Briefest of Commentaries: Amusing Ourselves to Death

Amusing Ourselves to Death: Public Discourse in the Age of Show BusinessAmusing Ourselves to Death: Public Discourse in the Age of Show Business by Neil Postman

A cogent analysis of the ways in which the forms and features of our technologies–rather than the content they deliver to us–shape our perceptions, understandings, and ways of interacting with the world. For Postman, the age of print was the age most suited to participation in democratic life, as the logic of print demands that we consider context, historicity, rhetorical features and generic form, active engagement between reader and that which is written, and the expectation that we can hold complex ideas for later consideration and reflection. In a society in which we are given the awesome task of governing ourselves and determining the direction of our culture, such a logic is, Postman convincingly argues, not only useful, but absolutely necessary.

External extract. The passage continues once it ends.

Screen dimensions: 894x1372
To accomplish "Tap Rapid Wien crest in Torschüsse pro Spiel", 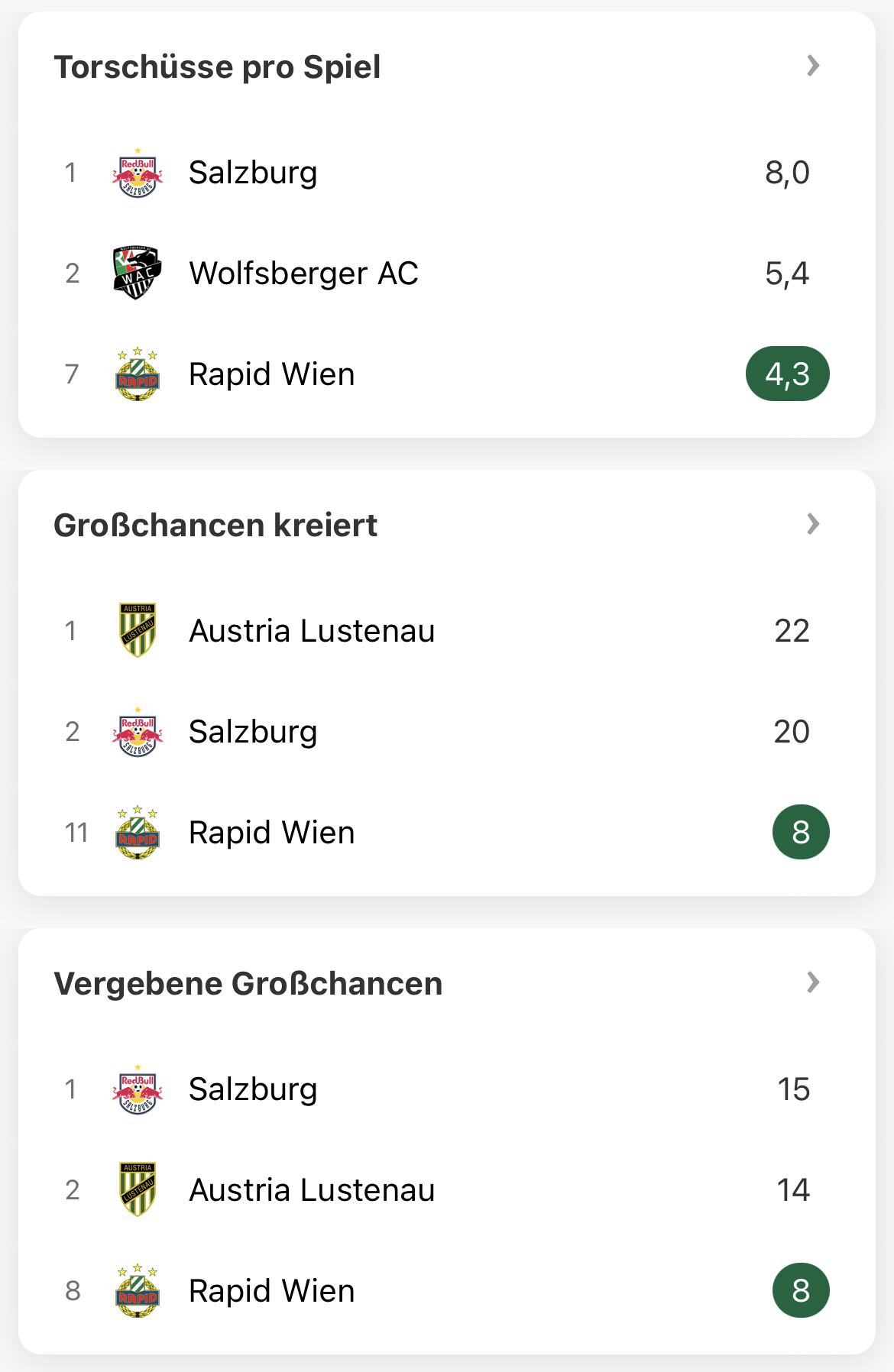I will coord(138,374).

Postman’s critique of television (a critique that seems all the more prophetic 30 years later, in the age of social media) is not that television contains bad content; to the contrary, he celebrates the ways in which television can be entertaining and help us to escape from the humdrum and burdensome aspects of our lives. But television’s logic–instant gratification, de-contextualization, an expectation of forgetfulness, and tacit approval of anticipated and expected disruptions to linear, logical exposition–does not provide us with the type of sober, nuanced reflectiveness necessary to engage the awesome responsibility of self-governance. Television’s epistemology is that of un-reflective entertainment, rather than highly-reflective consideration. If television was merely a vehicle for delivering entertainment (or, I would add, art, as teleplays can be artistic just as a novel or drama or poem or symphony can), this would not be an issue. But in an age and era where television–and now, social media–are our primary vehicles for relaying “truth” (and even “Truth”) and those things we need to know and consider in order to enact self-governance properly, we are faced with the deep insufficiency of television for this task.

Postman asserts that the late 20th century was afraid of the Orwellian world of 1984, with its totalitarian governance and thought-policing foisted upon us from without. He argues that was an error, as what we should have feared was the world Huxley outlines in Brave New World, in which we unthinkingly and voluntarily give up self-governance so as to pursue pleasure. This vision, for Postman, is the logical end of an epistemologically televisual culture.

Postman makes clear that we cannot get rid of television, of course–and we shouldn’t. Rather, we should simply understand its logic, pull back the curtain, understand it not to be magical, and rule it, instead of it ruling us; it should be an entertainment and escapist medium, rather than an epistemological shaper. This was Postman’s suggestion and argument some three decades ago. Unfortunately, it seems as if we are only further down the path Postman saw, getting ever-closer to the situation of WALL-E, a movie I wish Postman would have lived long enough to see.

Even more of a clarion call than when it was first written, this is a significant book that deserves to be read and shared.